B.: Usted tiene razón: quizá la Iglesia Católica haya sido una forma de evasión. Ahora las pesadillas de Kafka son atroces, abrumadoras, pero mucho más tranquilas que las de Chesterton. En Chesterton hay siempre algo de arrebatado, de violento.
A.: Es suficiente con remitirnos a las sagas del Padre Brown, ¿no le parece?
B.: Sí. Los crímenes que ahí se descubren son terribles, pero no tienen tanto que ver con Kafka. Chesterton tenía un sentido pictórico del mundo; él pensaba por medio de imágenes visuales. Kafka, no. Kafka lo hacía por medio de fábulas, de destinos, sobre todo de hombres perdidos en un engranaje, de hombres perdidos en una especie de laberinto mecánico, de laberinto gris, burocrático. El mundo de Kafka es un mundo deliberadamente incoloro, deliberadamente opaco, sin brillo.
A.: Una cosa que siempre me llamó la atención, Borges, es lo borrosa que aparece la mujer en el mundo de Kafka. ¿No es curioso ese hecho?
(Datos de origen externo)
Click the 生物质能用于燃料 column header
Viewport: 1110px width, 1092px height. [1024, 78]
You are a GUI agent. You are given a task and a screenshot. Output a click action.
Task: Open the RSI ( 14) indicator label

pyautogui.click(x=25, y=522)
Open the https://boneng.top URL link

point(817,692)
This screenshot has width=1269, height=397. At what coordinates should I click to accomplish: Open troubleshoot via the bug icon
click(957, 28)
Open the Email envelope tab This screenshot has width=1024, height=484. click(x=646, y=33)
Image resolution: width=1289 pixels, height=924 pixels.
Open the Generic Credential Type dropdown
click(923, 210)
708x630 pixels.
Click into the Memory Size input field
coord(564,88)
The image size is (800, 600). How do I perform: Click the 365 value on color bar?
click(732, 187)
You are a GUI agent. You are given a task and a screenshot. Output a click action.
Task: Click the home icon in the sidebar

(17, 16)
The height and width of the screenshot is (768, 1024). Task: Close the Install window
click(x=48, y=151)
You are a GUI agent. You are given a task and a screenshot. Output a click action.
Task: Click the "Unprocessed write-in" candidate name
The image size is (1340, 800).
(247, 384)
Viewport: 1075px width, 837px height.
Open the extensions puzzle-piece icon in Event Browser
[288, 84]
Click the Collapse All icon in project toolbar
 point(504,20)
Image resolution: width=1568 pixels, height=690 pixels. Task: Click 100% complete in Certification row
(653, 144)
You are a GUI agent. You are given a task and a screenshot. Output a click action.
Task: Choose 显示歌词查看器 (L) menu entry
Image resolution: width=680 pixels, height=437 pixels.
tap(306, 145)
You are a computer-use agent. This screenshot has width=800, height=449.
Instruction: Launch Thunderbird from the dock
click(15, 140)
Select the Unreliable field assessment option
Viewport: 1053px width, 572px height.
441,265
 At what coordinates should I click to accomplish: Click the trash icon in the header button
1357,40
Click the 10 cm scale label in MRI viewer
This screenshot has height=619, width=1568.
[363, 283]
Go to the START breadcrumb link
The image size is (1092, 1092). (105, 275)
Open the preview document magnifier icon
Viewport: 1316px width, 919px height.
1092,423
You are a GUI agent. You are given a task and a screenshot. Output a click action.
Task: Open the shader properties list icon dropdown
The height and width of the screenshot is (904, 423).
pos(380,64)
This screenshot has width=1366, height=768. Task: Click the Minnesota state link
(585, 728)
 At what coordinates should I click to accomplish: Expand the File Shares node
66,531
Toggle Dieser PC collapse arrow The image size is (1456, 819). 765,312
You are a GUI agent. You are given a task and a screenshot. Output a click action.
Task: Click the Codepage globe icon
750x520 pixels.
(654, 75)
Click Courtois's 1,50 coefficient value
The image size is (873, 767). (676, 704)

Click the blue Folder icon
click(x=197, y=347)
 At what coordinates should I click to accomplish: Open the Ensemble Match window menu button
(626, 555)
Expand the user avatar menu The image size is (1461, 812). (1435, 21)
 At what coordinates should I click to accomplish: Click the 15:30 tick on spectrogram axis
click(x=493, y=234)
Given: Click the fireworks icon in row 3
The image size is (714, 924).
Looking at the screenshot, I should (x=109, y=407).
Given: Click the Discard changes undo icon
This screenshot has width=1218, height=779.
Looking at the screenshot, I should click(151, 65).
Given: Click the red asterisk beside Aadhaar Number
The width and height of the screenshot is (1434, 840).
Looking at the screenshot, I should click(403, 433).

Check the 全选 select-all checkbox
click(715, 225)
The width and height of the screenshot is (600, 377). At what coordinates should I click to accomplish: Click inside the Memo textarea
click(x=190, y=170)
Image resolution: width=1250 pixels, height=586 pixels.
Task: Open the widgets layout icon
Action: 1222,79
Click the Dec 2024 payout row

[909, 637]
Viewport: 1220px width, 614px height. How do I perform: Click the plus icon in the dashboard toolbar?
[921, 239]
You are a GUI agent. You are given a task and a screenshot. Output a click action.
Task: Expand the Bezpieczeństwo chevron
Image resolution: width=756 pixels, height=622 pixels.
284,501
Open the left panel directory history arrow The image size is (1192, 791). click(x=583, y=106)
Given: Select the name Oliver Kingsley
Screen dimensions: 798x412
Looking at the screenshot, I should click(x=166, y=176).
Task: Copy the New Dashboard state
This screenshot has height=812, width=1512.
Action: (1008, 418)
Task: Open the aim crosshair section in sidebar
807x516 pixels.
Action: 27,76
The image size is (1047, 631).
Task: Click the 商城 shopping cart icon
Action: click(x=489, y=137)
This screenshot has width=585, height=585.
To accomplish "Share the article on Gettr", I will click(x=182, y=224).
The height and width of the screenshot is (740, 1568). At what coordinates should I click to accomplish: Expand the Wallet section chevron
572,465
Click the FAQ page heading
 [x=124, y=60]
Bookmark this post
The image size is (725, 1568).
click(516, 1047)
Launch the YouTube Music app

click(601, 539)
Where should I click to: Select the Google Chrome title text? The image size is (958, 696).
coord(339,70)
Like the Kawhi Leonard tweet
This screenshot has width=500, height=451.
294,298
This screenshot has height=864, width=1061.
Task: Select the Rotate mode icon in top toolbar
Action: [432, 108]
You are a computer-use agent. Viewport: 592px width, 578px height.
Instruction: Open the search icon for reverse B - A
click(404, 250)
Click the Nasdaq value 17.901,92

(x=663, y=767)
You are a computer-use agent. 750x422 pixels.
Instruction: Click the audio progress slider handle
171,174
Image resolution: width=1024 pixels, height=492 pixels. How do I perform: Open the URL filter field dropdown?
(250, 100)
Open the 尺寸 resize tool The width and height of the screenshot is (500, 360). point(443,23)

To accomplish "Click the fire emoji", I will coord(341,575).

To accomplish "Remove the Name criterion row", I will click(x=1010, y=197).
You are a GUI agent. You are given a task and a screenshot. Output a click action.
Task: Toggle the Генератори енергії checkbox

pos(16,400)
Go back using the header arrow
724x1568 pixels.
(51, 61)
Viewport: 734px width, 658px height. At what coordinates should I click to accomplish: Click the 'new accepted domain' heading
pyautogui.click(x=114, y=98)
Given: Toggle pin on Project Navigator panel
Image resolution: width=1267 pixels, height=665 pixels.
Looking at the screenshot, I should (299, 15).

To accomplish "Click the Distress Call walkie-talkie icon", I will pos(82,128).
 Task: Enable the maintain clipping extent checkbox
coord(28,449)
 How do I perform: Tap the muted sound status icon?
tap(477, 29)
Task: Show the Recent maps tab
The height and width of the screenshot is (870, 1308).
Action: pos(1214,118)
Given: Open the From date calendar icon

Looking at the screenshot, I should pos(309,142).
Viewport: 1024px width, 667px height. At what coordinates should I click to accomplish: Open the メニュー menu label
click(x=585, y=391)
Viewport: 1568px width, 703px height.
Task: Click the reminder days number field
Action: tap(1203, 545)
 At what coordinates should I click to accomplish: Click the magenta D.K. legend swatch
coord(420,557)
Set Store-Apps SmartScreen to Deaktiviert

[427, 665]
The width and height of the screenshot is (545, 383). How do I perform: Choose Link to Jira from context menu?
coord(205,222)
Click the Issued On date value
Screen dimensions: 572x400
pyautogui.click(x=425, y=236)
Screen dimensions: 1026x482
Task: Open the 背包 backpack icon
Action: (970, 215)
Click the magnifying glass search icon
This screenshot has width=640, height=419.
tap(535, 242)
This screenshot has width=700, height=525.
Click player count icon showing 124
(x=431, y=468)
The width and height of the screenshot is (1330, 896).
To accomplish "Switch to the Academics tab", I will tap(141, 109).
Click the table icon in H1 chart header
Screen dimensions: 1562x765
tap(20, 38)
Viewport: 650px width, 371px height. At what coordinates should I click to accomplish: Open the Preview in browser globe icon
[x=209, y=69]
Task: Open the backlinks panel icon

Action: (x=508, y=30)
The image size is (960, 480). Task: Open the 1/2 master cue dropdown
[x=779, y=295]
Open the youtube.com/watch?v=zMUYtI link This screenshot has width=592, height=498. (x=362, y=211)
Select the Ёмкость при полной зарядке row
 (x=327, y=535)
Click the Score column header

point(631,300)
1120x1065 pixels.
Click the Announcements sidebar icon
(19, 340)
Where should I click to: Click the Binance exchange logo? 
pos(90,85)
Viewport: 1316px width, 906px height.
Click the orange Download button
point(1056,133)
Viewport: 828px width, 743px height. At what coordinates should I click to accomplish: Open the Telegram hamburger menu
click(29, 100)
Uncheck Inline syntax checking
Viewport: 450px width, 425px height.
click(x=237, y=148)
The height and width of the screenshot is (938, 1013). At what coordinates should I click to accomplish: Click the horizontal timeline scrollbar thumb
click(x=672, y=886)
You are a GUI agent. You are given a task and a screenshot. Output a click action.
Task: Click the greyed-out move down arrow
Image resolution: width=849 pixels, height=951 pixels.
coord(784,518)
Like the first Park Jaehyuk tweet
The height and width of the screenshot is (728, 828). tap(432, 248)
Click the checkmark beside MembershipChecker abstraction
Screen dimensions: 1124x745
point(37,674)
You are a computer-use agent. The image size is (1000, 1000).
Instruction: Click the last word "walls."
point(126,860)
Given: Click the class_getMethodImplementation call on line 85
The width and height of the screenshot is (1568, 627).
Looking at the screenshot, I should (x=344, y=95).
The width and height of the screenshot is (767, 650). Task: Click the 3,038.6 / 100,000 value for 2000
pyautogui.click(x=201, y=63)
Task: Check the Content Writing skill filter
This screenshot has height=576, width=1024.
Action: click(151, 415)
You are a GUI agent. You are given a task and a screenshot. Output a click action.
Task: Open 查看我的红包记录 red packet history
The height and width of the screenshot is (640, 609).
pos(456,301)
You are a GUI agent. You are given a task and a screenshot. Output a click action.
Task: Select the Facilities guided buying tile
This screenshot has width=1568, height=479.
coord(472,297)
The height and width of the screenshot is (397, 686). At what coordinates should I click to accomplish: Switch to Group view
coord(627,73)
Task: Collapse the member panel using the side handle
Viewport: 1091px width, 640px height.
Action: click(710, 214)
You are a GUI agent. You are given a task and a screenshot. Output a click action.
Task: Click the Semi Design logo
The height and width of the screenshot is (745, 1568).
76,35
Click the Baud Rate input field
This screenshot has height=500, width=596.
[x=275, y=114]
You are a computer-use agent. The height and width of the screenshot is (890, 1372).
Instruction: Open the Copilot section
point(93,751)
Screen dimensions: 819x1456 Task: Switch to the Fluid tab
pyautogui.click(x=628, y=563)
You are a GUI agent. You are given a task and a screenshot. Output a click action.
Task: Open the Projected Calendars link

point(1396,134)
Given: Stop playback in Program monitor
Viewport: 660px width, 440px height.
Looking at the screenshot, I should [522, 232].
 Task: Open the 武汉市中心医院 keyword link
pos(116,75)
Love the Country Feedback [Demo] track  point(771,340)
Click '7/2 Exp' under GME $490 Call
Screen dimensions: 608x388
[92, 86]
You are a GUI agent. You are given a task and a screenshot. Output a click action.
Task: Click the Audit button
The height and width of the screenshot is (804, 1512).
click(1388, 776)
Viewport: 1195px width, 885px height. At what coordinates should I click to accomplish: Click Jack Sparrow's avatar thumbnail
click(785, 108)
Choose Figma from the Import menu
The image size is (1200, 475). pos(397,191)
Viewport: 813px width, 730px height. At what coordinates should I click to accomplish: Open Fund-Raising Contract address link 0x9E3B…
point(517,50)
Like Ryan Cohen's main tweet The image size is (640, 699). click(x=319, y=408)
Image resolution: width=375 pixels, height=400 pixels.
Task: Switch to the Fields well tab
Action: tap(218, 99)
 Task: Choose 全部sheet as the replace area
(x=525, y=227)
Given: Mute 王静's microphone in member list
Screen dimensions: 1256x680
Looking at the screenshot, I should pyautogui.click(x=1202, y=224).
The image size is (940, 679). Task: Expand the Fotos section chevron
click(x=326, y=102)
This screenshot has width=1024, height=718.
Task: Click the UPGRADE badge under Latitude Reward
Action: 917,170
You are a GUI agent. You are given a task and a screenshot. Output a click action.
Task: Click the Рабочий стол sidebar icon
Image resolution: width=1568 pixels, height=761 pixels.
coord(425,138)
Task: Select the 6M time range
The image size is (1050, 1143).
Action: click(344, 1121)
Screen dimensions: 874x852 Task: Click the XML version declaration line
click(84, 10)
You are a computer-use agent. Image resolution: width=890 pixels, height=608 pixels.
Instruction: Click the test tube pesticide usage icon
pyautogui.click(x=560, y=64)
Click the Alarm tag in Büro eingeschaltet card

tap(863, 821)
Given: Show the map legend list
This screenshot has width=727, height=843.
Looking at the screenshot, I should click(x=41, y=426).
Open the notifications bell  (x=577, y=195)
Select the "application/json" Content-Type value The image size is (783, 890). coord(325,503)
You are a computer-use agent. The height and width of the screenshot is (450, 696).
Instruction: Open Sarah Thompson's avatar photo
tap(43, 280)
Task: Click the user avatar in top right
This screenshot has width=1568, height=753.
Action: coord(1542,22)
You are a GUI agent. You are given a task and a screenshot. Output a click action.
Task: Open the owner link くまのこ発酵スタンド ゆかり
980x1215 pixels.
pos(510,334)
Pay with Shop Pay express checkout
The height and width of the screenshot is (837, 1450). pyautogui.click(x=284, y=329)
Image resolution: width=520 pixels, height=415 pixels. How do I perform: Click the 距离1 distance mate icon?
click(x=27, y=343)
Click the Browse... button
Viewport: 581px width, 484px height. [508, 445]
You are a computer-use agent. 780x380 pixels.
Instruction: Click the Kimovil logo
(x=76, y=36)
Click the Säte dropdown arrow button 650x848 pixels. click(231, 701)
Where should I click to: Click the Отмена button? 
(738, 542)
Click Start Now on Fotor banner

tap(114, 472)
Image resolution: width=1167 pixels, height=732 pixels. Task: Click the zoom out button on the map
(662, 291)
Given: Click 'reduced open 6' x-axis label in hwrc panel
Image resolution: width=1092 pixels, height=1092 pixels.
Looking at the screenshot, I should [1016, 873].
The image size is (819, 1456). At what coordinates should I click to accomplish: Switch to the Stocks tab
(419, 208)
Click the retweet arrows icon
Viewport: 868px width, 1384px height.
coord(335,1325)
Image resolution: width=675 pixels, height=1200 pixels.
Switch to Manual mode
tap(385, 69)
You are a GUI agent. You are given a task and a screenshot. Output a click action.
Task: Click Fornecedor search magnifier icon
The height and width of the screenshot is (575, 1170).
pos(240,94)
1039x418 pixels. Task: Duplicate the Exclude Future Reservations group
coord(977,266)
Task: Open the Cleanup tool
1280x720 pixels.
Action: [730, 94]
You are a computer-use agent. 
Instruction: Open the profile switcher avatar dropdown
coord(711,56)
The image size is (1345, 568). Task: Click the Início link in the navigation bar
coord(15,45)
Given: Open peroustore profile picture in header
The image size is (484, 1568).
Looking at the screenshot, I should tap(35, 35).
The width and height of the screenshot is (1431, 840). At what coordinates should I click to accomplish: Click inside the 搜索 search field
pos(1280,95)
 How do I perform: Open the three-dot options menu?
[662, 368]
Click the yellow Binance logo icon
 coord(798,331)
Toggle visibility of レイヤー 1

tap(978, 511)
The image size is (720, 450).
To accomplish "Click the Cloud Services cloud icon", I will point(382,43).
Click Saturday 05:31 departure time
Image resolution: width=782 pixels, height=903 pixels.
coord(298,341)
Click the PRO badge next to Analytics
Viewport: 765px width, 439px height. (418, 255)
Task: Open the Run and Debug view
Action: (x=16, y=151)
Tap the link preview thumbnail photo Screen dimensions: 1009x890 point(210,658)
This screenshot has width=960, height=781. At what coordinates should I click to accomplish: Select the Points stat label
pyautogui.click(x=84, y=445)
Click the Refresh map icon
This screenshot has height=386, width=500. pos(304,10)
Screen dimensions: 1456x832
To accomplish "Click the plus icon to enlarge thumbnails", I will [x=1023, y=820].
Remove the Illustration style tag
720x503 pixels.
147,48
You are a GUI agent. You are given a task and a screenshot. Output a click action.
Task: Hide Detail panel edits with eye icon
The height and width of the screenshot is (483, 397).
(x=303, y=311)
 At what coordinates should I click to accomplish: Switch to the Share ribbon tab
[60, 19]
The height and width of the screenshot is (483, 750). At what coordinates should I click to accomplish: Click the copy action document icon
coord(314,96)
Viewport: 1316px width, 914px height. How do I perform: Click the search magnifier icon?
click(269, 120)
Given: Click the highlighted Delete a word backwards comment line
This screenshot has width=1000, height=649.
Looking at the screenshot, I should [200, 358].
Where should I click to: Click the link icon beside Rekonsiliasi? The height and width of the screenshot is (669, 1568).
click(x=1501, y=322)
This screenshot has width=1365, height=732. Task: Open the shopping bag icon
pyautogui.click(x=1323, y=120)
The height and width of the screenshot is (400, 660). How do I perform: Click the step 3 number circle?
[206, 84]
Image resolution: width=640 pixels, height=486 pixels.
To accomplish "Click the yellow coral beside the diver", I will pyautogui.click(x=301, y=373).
B.: Sí que lo es. Yo creo que las mujeres no son demasiado importantes en Kafka. En mí sí lo son; yo no pienso en otra cosa. Yo creo que Kafka veía todo destino humano como fracasado, y quiere aceptar ese fracaso. Ése es su tema, su instrumento.
A.: ¿Habrá pensado Kafka alguna vez en la fama que el destino le depararía?
B.: Yo pienso que no. Yo pienso que él escribió esa obra porque tenía que hacerlo, pero estoy seguro que la escribió con inocencia, que casi no pensó en los lectores. En todo caso, al escribir Kafka tiene que haber sentido no sólo angustia, sino también felicidad, ya que el acto de escribir es una felicidad. Carlyle dijo que toda obra humana es deleznable, pero que su ejecución no lo es. Es decir, el acto, el proceso de escribir tiene que ser siempre una felicidad. Yo escribo. Yo sé que lo que escribo no vale nada; pero el hecho de escribir fue para mí (lo es) una felicidad. Sin duda para Kafka lo fue. Yo no concibo la obra literaria como angustiosa o, como la concebía Flaubert, que repetía que su destino de escritor era terrible, que él sufría constantemente cuando lo hacía. Yo siento que la obra de Kafka está escrita con inocencia y debe ser leída con inocencia. Las metáforas de Kafka no se sienten como metáforas. Casi habría que pensar que él ha concebido esa obra maravillosa sin proponérselo, sin pensar en lectores, sin pensar en la fama.